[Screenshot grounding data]
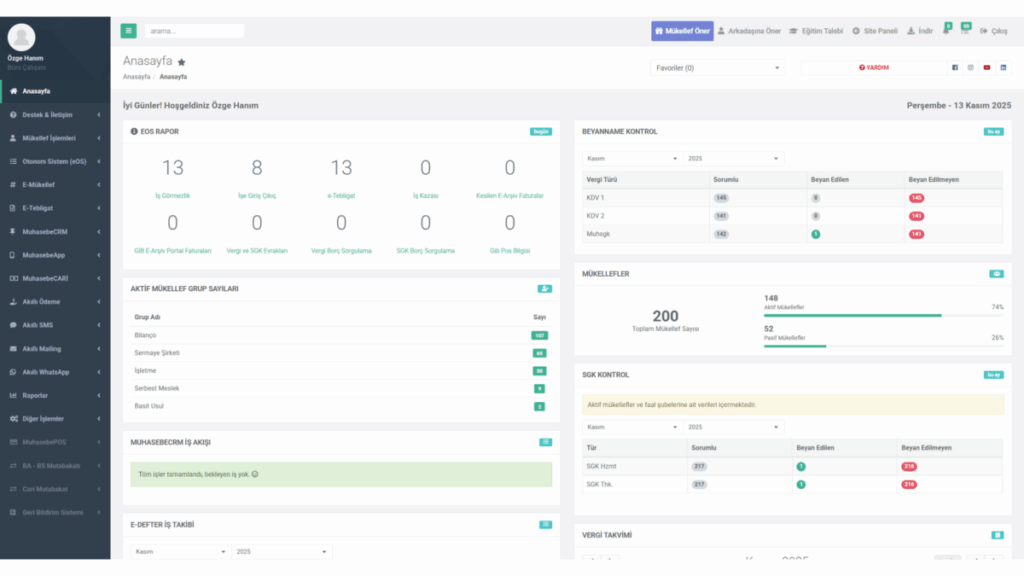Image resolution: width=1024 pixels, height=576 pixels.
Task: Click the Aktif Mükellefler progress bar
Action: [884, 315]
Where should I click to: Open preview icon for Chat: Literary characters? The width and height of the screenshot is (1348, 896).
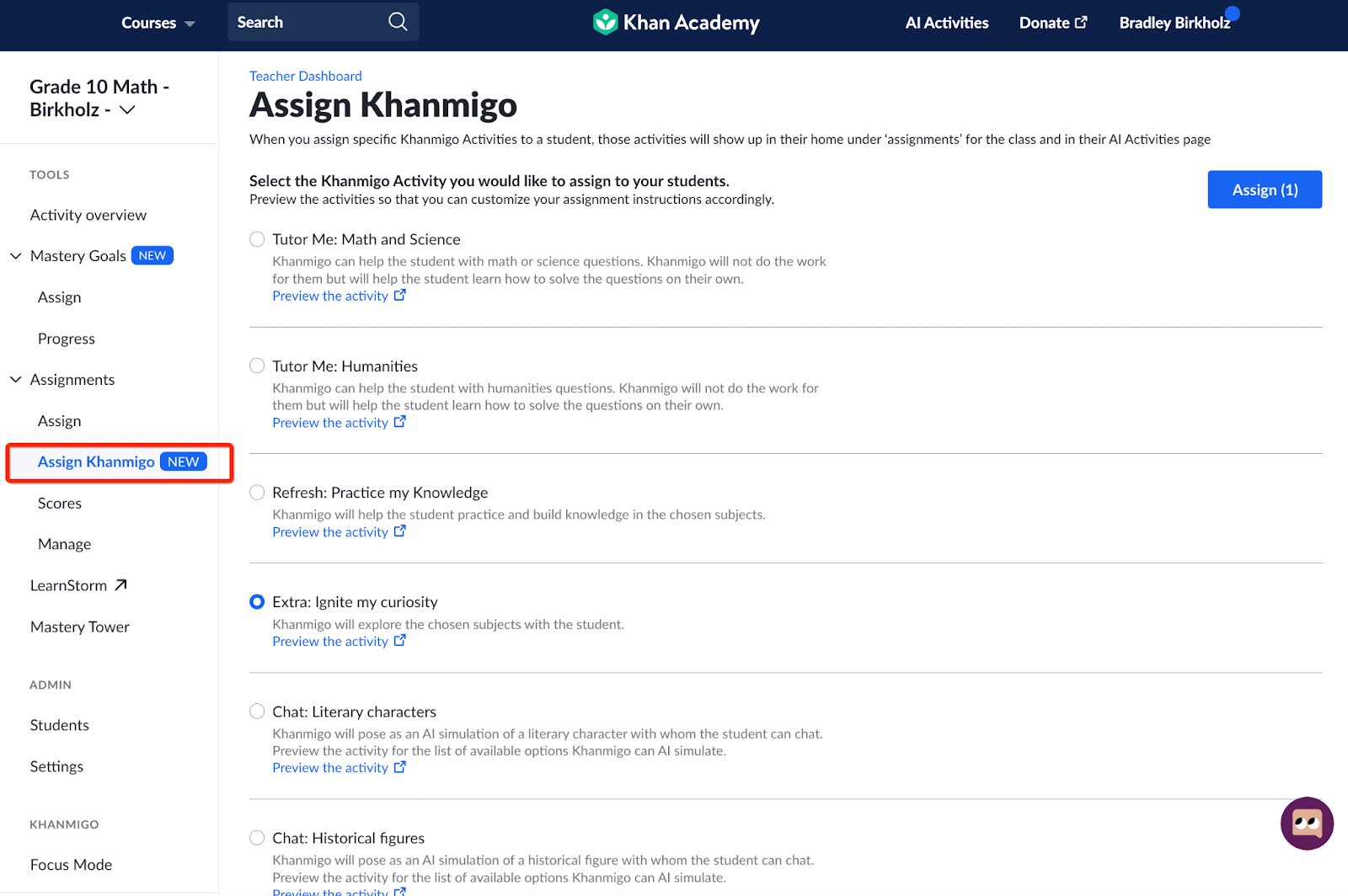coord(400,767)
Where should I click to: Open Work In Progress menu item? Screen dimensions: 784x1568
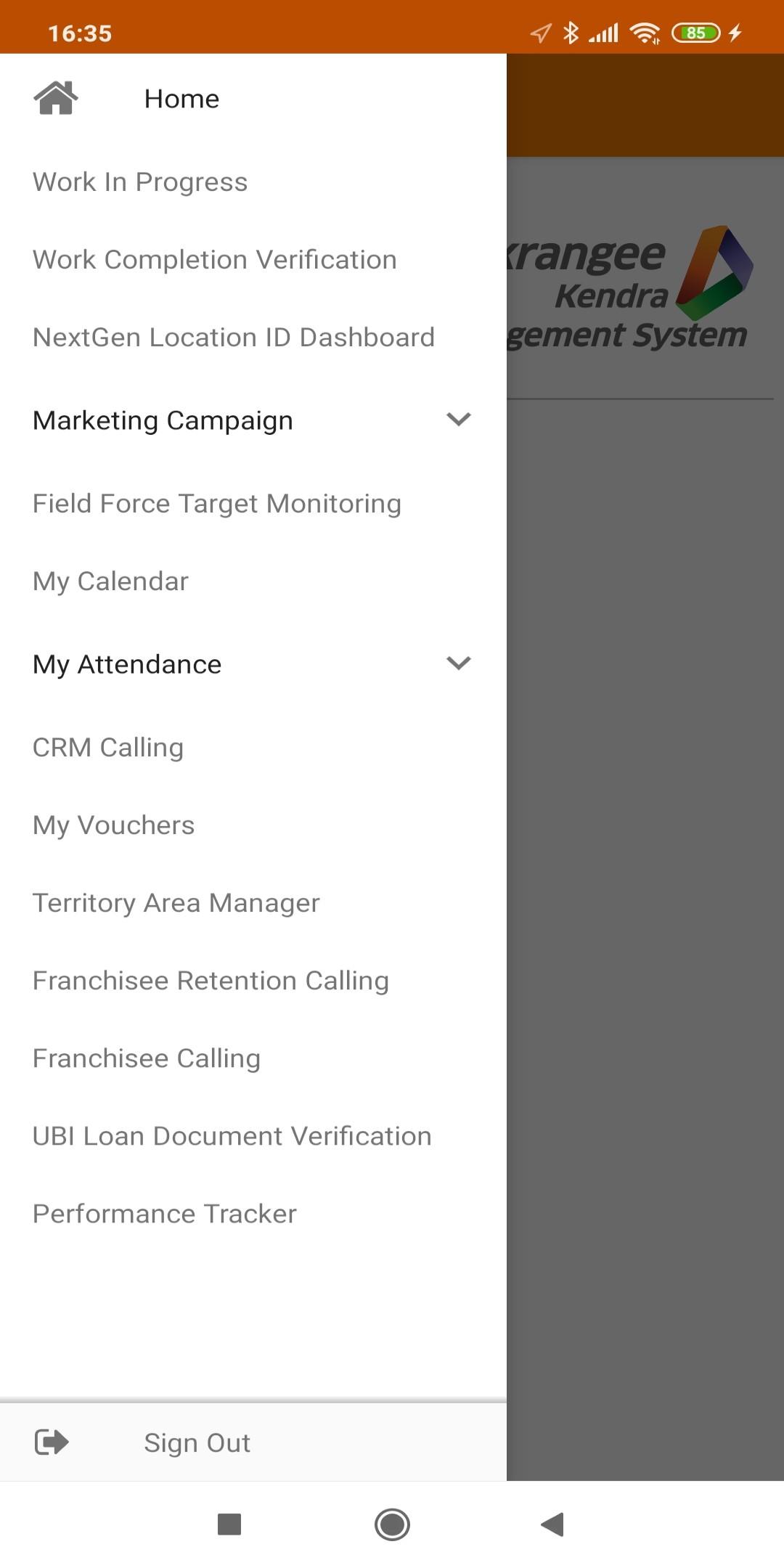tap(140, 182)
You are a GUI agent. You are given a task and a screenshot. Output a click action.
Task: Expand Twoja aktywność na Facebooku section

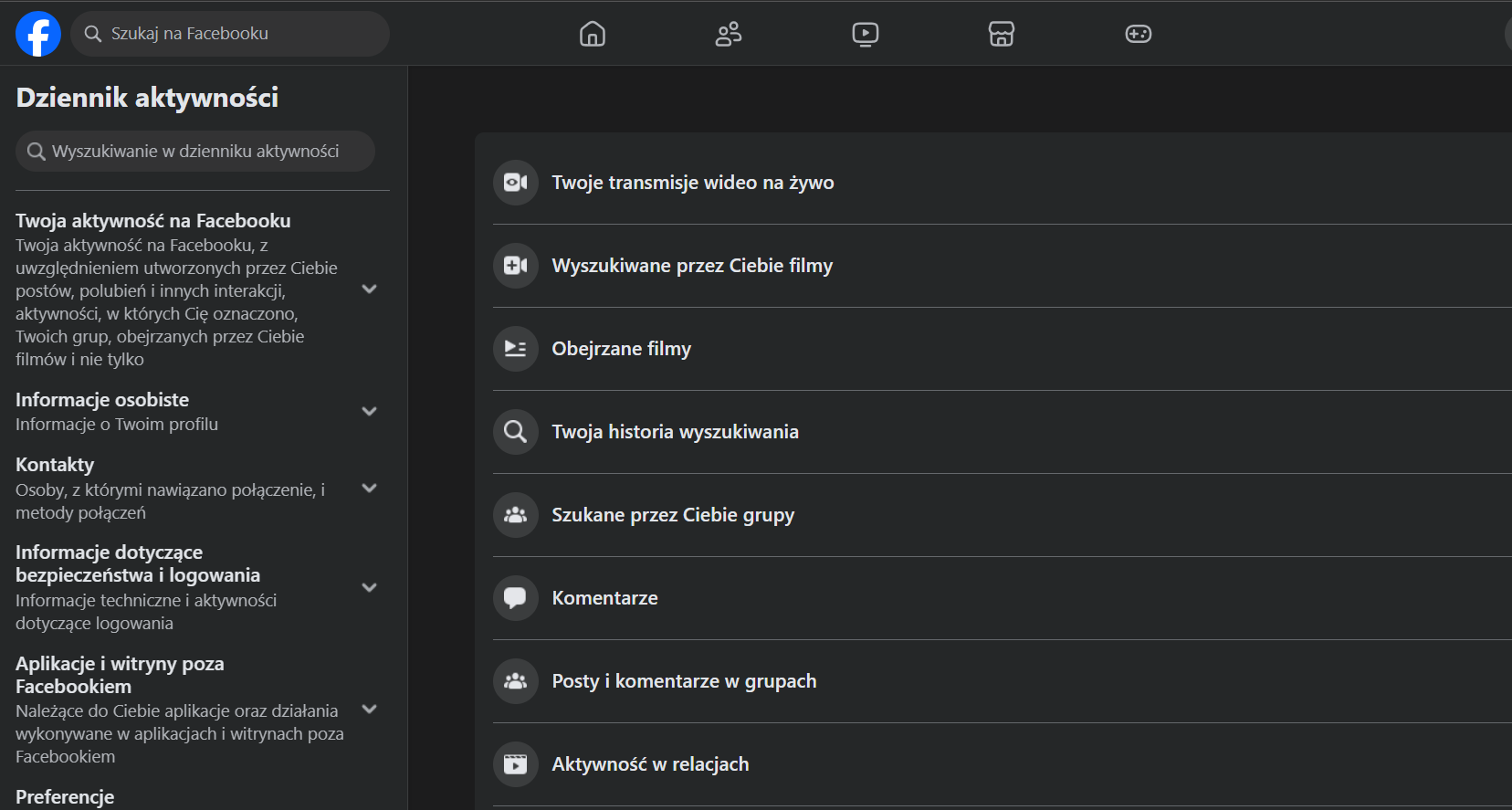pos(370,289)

» Task statement: Beginning with the line that contains "Where should I click to: Open preview", repeat every remaining line of the data exactly, the last line included, and omit pictures.

» Exercise answer:
Where should I click to: Open preview icon for Chat: Literary characters? The width and height of the screenshot is (1348, 896).
coord(400,767)
Where should I click to: Open Work In Progress menu item? Screen dimensions: 784x1568
tap(140, 182)
You are a GUI agent. You are given a task and a screenshot. Output a click action.
Task: Expand Twoja aktywność na Facebooku section

pos(370,289)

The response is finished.